The French model for colonization never was like the British anyway, the French colonists integrating a lot more into the local system than the British ones, who tended to remain very distant. As indicated earlier, Félix Éboué's policies are something to look at, particularly as he could very well survive beyond the war in this timeline and push further his ideas of local elites and giving more administrative power to the locals. Another very important difference with the Brits is the comparative lack of colonies with an colonist majority - no real soft/hard native replacement policy like in CANZUK where they got frakked hard.I've written a few snippets, but only the early days of it. The problem is how to develop it further - they aren't going to be happy being run from Paris (and eventually the French won't be happy about it either), but just copying the British model won't work either.
Full integration is pretty much unthinkable for at the very least a century, though, noone in 1950 Paris would want the Assemblée Nationale full of natives from the Empire, but further autonomy under a metropolitan leadership could work. The idea would possibly be to build the local societies to be more and more like the French one, though whether it could hold in the long term is hard to say, but the TLDR is that the French policy has more been towards a cultural/societal replacement than a physical one, a policy applied in France proper as well as in its colonies.

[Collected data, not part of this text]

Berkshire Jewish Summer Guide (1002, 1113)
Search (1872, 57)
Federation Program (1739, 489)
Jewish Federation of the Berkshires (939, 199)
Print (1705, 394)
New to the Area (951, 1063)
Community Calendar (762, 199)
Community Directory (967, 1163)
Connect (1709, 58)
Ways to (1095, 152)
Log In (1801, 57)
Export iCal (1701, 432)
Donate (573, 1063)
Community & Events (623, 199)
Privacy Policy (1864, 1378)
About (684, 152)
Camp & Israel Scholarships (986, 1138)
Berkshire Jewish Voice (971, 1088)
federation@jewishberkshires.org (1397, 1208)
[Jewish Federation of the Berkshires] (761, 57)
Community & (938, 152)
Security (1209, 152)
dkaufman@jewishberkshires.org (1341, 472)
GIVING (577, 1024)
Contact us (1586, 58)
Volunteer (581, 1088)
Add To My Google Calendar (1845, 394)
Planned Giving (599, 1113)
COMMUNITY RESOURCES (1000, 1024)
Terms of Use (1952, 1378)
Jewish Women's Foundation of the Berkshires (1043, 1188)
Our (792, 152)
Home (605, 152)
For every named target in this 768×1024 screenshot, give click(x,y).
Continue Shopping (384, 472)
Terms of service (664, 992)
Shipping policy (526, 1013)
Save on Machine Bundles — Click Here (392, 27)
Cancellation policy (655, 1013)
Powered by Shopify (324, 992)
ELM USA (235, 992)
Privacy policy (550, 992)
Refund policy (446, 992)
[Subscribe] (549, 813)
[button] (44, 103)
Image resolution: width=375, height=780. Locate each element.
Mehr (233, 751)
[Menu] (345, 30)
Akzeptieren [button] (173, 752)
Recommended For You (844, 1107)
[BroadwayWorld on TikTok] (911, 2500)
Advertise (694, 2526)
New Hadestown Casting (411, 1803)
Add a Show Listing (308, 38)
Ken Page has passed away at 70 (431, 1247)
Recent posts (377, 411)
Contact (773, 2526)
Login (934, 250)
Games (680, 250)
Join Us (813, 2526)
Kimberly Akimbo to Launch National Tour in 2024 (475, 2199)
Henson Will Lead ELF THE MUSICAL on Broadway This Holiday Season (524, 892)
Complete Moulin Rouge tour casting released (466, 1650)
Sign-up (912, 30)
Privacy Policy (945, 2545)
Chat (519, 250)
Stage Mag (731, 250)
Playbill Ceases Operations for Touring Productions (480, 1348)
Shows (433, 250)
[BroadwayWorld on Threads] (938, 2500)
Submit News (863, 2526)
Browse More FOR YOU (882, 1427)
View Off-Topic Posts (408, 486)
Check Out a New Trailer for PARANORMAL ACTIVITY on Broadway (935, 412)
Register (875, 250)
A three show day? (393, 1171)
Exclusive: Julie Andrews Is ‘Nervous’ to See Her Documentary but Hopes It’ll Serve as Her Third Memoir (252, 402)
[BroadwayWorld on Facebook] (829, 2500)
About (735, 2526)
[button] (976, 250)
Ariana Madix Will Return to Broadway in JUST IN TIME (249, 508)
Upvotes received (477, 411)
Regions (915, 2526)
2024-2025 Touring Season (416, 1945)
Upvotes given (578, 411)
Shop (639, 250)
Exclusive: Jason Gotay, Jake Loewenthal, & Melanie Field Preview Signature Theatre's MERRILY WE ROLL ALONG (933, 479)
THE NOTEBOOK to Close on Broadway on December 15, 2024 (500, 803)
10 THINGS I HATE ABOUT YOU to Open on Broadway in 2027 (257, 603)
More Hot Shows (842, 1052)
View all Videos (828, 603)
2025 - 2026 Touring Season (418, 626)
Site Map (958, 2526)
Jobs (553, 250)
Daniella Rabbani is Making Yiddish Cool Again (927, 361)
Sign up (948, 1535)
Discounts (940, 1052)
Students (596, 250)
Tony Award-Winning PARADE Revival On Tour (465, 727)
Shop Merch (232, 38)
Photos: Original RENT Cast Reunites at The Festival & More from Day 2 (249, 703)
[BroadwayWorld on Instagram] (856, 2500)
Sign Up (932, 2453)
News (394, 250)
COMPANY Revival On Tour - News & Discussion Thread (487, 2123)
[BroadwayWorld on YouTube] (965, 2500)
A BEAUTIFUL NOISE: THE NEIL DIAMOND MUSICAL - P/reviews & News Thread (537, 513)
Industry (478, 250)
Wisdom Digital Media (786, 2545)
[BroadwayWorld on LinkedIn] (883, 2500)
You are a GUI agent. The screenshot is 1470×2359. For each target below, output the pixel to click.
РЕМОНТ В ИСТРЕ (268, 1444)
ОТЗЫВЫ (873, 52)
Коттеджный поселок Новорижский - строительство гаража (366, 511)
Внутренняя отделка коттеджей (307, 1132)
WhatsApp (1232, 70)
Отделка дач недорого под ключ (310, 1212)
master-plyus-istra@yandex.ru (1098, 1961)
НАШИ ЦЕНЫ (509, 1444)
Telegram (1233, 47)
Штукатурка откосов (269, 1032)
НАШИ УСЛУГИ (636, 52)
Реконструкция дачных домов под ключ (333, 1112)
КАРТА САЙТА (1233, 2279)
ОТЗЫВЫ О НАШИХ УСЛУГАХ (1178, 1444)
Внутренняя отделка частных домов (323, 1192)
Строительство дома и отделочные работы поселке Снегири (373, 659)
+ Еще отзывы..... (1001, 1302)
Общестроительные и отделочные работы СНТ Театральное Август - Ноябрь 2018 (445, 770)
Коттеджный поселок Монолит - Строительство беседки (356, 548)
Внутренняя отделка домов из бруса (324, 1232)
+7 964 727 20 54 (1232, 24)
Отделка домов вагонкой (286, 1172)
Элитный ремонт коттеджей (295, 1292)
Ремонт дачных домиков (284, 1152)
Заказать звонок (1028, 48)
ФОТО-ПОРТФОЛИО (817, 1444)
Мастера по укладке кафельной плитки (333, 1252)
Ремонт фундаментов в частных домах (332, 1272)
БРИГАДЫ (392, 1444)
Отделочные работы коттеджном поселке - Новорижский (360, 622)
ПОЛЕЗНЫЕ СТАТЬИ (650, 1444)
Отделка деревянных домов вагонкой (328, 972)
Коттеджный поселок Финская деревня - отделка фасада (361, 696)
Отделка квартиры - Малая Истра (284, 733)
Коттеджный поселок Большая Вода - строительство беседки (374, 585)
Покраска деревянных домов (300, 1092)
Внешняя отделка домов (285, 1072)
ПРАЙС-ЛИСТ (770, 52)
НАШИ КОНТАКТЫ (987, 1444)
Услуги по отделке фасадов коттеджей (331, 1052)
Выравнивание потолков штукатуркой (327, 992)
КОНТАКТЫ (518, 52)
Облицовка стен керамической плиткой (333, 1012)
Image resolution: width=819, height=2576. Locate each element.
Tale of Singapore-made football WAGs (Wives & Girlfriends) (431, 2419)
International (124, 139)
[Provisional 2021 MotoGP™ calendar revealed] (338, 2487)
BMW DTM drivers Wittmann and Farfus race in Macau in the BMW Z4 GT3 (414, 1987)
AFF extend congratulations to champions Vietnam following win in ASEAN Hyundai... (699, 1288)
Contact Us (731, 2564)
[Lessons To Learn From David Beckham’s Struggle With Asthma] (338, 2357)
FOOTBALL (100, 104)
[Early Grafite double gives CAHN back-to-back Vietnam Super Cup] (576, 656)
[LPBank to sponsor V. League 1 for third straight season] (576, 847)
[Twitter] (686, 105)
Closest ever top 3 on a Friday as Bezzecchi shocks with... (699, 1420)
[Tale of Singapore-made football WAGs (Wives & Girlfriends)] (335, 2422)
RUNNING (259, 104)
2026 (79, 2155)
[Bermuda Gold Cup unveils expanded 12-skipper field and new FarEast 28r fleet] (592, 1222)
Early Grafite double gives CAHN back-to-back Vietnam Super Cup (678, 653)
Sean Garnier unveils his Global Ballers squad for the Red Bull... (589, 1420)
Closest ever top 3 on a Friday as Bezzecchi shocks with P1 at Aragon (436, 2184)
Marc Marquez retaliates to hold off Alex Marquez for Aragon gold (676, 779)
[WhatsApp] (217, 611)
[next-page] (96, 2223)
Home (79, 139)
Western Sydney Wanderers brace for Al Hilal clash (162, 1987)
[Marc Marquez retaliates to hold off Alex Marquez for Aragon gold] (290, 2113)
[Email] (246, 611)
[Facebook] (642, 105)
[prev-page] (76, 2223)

The other big obstacles would be the US and USSR, obviously, both of them inevitably mining the two Empires as much as they can to gain advantages over the Euros, just like IRL. My fear is however that a victorious France will not enact the numerous reforms it needs to get a modern enough outlook on itself and the world to deal with this properly, the same reforms that weren't enough OTL to overcome in the colonies the consequences of WW2 and the post-war treatment of the colonial forces. Hell, France without the CNR's political reforms is going to be utterly alien compared to OTL, and you have a very interesting opportunity here, @pdf27, in a timeline where de Gaulle and the others aren't as important as OTL: France without the ENA, without the generation of Resistance veterans, without the Nouvelle Vague moviemaking, without the strong legitimization of the Communists - for those here from the UK and US, Communists were a critical part of the Resistance here from 1941 onwards and had a relatively positive influence on us afterwards - without the Fifth Republic system, without the massive hit to nationalism. You can go crazy by following the path of the pre-war French statecraft, to which I recommend the Conseil d'État's website, it has English parts, and if you can check their pre-War decision style, you could get an idea of how to go forward after the War.